L’esercizio fisico dimezza le possibilità di sviluppare un cancro

| 28/07/2009 20:23

oncologia tumori

Il fatto che una regolare attività sportiva aiuti il benessere fisico generale è noto; oggi si scopre che addirittura riduce significativamente le possibilità di ammalarsi di cancro.

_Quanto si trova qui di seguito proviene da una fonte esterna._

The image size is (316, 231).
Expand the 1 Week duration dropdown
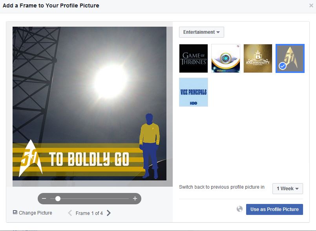click(x=288, y=189)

 Ad affermarlo è una ricerca pubblicata dal British Journal of Sports Medicine secondo cui il rischio di sviluppare tumori diminuisce fortemente - fino in alcuni casi a dimezzare - con 30 minuti di intenso esercizio quotidiano grazie al consumo di ossigeno che questo comporta. I ricercatori hanno seguito per circa 17 anni 2.560 uomini della Finlandia dell'est, di età compresa tra i 42 e i 61 anni, senza precedenti di cancro in famiglia. Misurando l'attività fisica in MET - cioè equivalente metabolico del consumo di ossigeno - sembra che, in assenza di fattori influenzanti come consumo eccessivo di alcol e fumo, coloro che arrivano a una media di 5.2 MET per circa 30 minuti al giorno dimezzano il rischio di cancro rispetto a chi fa meno attività sportiva. Secondo la ricerca, camminare per mezz'ora corrisponde a 4,2 MET, fare jogging equivale a 10,1, il giardinaggio fa consumare 4,3 MET e andare in bicicletta a lavoro 5,1.